このため、環境技術開発に関連する各主体との連携にも配慮しつつ、環境技術の開発、普及、移転を推進することが期待される。
(5)民間団体の役割
非営利活動を行う民間団体によるリサイクル、水質保全、里地・里山の保全などの活動や、開発途上国における緑化・野生生物保護・公害対策などの活動、さらに国際交流活動は、きめ細かな地に足の着いた多彩な活動として評価される。これらの活動は、一般に問題の発掘、活動の企画と支援活動とが密接に結びついていることが特徴と言える。 このため、民間団体の有する地域環境の熟知、機動性、柔軟性等の特色を活かし、各主体との連携にも配慮しつつ、環境研究及び環境技術開発に取り組むことが期待される。
(6)国民の役割
今日、国民の日常生活に起因する環境への負荷が増大しており、生活スタイルの転換を含め、社会経済システムを持続可能なものとすることが必要となっている。
このため、環境保全対策の基盤である環境研究及び環境技術開発の役割について理解を深め、環境負荷の少ない製品等の利用に努めるなどにより環境研究及び環境技術の振興を支援することが期待される。
おわりに
環境の状況の把握、環境の変化の機構解明、環境保全に関する施策の適正な策定のため、環境研究及び環境技術開発を的確に推進していくことが重要である。この環境研究や環境技術開発は、とりもなおさず、持続的発展が可能な社会の構築や、循環・共生等の長期的目標の達成に向けたものでなければならない。

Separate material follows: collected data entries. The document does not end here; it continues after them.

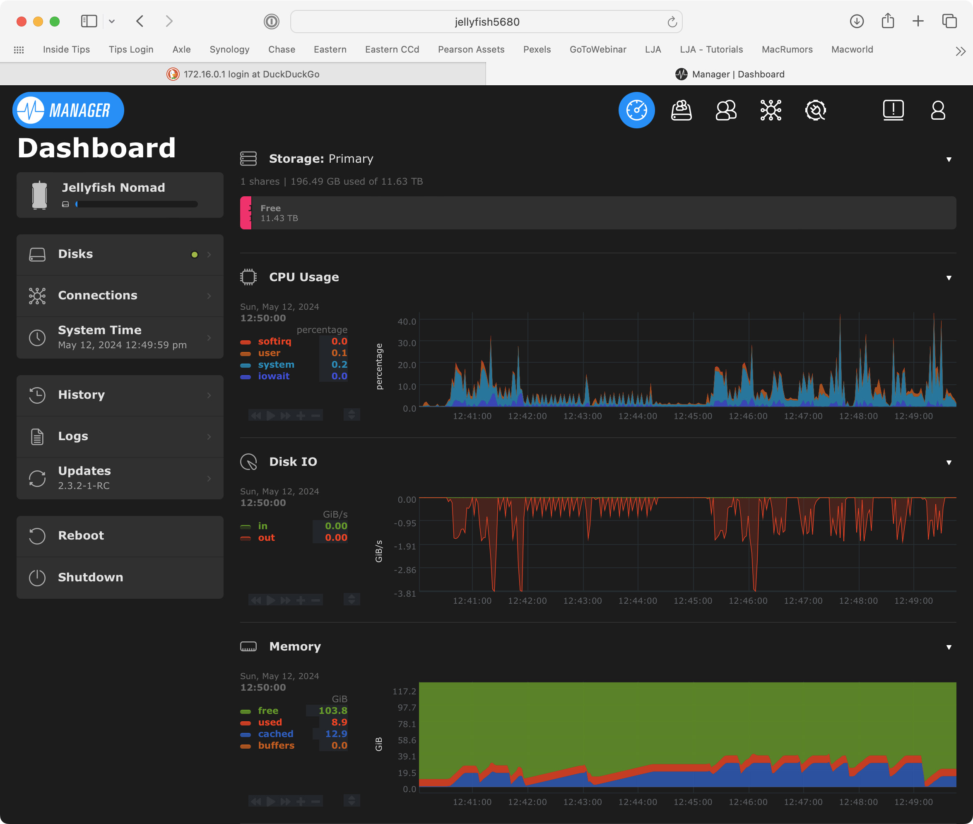Open the shares icon in top navigation
This screenshot has width=973, height=824.
[681, 110]
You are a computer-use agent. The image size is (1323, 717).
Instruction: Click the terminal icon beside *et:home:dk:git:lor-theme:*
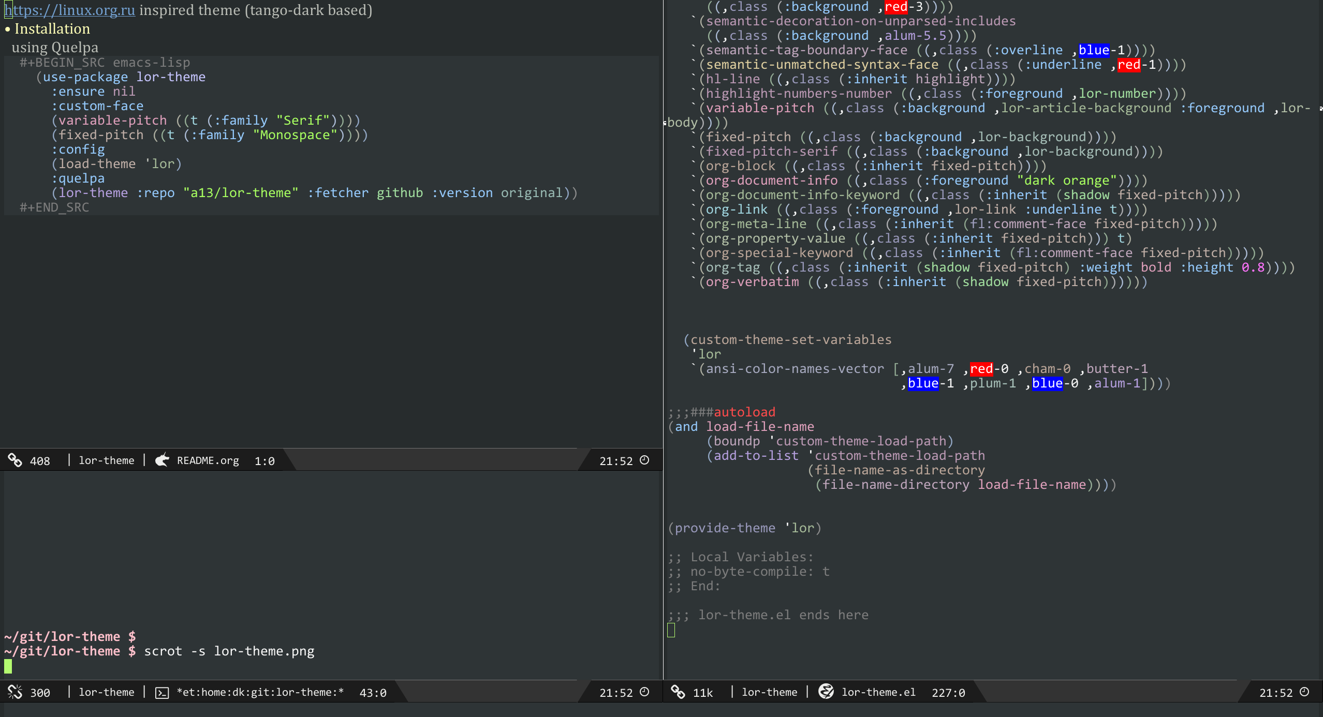point(162,693)
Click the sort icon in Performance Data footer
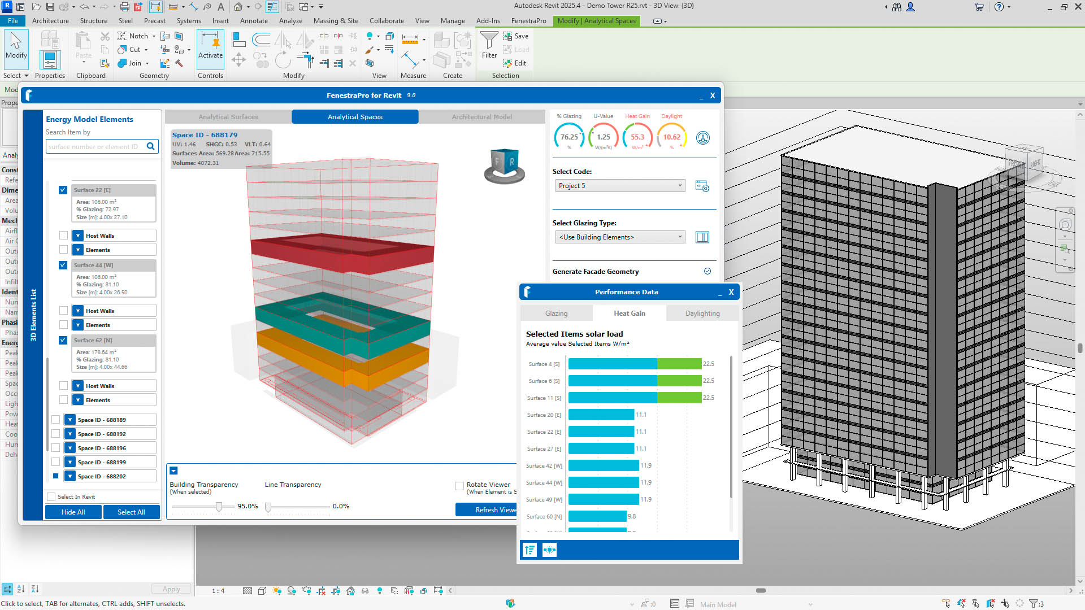Screen dimensions: 1085x610 [530, 550]
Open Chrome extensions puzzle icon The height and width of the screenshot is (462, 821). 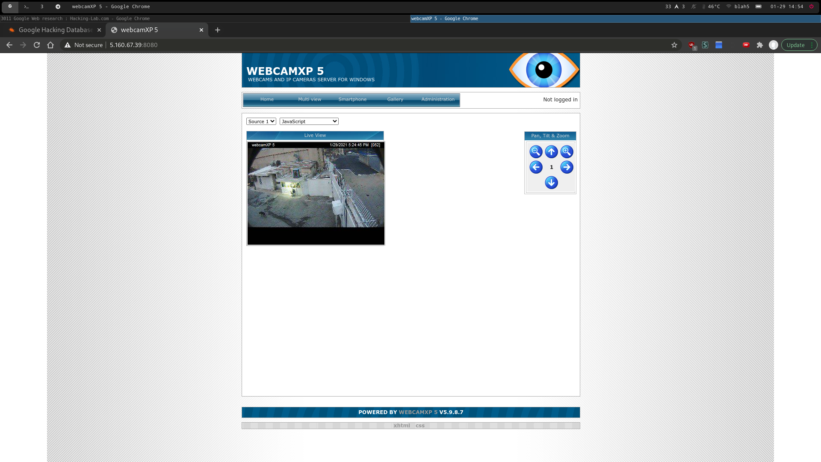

環境研究技術基本計画においては、環境保全施策を推進していくためには、その基盤として重要な役割を果たす環境研究技術をできるだけ効果的・効率的に実施していくことが不可欠との認識に立って、実施すべき環境研究技術の基本的方向、重点課題、推進施策等について示した。本計画により、環境研究技術に関わる国、地方公共団体、大学、事業者、民間団体等の研究者、技術者らが行っている研究や技術開発の位置づけの確認に役立ち、有効で効率的な研究や技術開発が実施されていくことが必要である。
その際、これまで、環境研究は広く各方面で推進され、成果は蓄積されてきたが、今後は、その研究成果の環境技術開発への橋渡しを含め、環境技術開発を体系的に推進し、普及していく必要がある。
さらに、我が国における環境研究及び環境技術開発の取組状況の全体を可能な限り把握し、諸外国の取組についても、定期的なレビューを行い、我が国の位置づけを明確にしつつ、本計画の進捗を管理していくことが必要である。
また、本計画は、新たな科学的知見の集積、社会経済状況の変化に柔軟かつ適切に対応して、適宜見直しを行っていく必要がある。